I am here in the Boynton Beach area for the rest of the week. Carlos (Blueface) and I were planning on herfing on Friday, and I wanted to open it up to the other south Florida gorillas. I am free all day on Friday, and have a car. I don't know the area, so suggestions on meeting places are welcome. 
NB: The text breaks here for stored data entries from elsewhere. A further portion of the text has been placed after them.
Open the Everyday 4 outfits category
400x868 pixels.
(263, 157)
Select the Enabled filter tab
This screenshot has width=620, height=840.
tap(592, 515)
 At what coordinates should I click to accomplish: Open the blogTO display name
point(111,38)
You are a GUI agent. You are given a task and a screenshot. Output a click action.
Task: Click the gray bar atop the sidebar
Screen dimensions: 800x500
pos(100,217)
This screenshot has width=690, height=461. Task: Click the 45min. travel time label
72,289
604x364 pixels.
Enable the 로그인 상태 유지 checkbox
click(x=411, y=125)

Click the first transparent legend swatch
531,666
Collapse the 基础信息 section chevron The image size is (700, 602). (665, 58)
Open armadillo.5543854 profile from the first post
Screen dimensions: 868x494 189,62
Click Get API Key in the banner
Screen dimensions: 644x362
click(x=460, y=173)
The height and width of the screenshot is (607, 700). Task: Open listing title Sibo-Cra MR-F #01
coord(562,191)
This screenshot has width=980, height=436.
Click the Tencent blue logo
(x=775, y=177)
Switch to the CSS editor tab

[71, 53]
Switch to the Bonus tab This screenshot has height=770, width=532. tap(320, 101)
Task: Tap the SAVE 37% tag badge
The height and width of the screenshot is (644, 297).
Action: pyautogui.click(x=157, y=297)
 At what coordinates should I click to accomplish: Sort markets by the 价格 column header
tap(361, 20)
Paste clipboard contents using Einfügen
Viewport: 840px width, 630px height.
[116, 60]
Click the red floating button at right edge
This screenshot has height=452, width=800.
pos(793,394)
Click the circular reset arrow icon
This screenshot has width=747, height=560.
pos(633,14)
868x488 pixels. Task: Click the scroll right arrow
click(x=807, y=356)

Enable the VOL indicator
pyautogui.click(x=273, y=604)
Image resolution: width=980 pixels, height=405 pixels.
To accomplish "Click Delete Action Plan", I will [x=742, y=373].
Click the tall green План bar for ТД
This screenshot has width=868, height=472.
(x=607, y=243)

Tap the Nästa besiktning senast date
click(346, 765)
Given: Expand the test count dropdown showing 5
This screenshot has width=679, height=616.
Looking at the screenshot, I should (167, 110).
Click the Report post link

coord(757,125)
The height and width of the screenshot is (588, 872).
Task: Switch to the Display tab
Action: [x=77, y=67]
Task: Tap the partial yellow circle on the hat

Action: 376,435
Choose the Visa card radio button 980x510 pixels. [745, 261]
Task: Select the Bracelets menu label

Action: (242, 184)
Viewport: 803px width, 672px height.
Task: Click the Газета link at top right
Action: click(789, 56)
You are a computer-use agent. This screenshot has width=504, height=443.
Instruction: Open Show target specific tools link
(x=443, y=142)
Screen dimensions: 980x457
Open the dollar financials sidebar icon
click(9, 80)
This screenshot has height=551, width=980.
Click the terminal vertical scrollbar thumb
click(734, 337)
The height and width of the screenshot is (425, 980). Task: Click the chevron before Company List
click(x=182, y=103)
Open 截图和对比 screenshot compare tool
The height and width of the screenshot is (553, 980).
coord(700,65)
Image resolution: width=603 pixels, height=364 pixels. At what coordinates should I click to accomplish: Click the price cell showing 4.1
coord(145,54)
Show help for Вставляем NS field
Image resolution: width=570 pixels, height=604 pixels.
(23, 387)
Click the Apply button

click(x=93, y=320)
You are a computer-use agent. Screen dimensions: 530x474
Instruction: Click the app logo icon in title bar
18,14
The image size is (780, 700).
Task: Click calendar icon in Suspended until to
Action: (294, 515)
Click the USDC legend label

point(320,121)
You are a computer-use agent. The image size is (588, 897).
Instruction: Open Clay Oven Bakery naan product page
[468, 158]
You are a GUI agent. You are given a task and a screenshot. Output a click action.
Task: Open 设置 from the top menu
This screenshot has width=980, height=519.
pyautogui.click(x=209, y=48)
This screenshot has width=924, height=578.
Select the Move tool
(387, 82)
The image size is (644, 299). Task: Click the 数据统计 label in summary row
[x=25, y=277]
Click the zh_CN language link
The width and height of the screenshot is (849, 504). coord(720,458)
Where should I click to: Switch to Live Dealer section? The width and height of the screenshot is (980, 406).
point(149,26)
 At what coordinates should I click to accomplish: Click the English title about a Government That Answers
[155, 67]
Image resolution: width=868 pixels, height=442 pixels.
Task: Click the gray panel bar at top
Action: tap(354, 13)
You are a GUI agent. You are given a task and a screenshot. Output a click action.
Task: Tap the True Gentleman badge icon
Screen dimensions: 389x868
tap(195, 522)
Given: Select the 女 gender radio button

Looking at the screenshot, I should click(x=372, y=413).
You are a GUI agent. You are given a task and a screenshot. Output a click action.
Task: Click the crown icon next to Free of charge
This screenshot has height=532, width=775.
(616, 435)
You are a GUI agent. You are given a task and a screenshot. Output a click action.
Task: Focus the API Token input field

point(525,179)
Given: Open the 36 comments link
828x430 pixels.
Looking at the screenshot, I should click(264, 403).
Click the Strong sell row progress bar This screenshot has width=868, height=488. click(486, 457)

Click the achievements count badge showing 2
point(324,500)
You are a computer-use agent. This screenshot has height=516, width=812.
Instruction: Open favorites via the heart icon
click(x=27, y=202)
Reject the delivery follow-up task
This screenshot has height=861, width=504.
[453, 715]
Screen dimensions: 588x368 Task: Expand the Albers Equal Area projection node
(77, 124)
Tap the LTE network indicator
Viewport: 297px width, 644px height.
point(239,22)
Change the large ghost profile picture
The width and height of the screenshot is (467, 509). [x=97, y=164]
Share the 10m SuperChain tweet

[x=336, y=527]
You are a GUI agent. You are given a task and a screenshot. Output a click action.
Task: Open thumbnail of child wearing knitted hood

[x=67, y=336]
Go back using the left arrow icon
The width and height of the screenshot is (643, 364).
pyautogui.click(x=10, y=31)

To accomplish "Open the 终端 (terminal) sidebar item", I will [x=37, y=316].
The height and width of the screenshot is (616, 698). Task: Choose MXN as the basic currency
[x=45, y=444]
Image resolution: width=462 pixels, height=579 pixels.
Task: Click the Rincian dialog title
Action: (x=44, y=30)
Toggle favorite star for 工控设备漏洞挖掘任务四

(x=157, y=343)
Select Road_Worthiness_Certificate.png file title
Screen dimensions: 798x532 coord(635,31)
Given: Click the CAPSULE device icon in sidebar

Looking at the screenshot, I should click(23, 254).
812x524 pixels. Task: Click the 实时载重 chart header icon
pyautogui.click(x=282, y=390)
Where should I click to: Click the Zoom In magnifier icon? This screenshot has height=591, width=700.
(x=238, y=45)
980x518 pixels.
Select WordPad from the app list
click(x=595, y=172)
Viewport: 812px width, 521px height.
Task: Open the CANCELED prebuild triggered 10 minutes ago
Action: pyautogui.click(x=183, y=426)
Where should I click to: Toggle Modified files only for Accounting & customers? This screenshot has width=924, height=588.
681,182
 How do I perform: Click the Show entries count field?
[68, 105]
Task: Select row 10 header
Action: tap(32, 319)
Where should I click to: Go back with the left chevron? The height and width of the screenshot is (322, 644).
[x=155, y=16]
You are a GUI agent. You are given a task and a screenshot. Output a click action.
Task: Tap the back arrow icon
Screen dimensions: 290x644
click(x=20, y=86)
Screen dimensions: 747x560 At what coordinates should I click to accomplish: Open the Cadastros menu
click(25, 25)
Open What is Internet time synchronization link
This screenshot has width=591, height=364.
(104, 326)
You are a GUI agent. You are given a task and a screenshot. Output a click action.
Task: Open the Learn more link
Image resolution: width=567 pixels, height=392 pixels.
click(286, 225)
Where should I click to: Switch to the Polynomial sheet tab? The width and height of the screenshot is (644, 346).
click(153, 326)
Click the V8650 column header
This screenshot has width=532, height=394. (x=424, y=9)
Let me know if anyone is interested, and merry Christmas all!!


----------



## snkbyt (Jun 22, 2006)

trishield should be @ Ron's B&M on Saturday next..............I can make it on a Saturday 4 sure


----------



## SaltyMcGee (Dec 15, 2006)

snkbyt said:


> trishield should be @ Ron's B&M on Saturday next..............I can make it on a Saturday 4 sure


Unfortunately i am leaving on saturday. Friday is really the day that works best for me.


----------



## SaltyMcGee (Dec 15, 2006)

Any other locals interested on getting together on friday evening?


----------



## ATLHARP (May 3, 2005)

SaltyMcGee said:


> Any other locals interested on getting together on friday evening?


Damn,

Hey guys I know there are some of you that aren't doing a thing on Friday. Come on, the dude is in Boynton, how far away is that from any of you?

ATL


----------



## snkbyt (Jun 22, 2006)

ATLHARP said:


> Damn,
> 
> Hey guys I know there are some of you that aren't doing a thing on Friday. Come on, the dude is in Boynton, how far away is that from any of you?
> 
> ATL


2 hours 10 minutes 138 miles


----------



## JPH (Jun 30, 2006)

Have a great herf Jarod.

I hope a few gorillas make it.

Gimmie a ring when you get in on Sat.

PEACE


----------



## SaltyMcGee (Dec 15, 2006)

JPH said:


> Have a great herf Jarod.
> 
> I hope a few gorillas make it.
> 
> ...


Thanks Jeremy....

Not looking like a popular affair so far!

I'm getting in late oj Saturday, so I'll probably call ya on Sunday.


----------



## snkbyt (Jun 22, 2006)

SaltyMcGee said:


> Any other locals interested on getting together on friday evening?


would you be willing to travel North up 95?...................maybe we could meet in Vero Beach


----------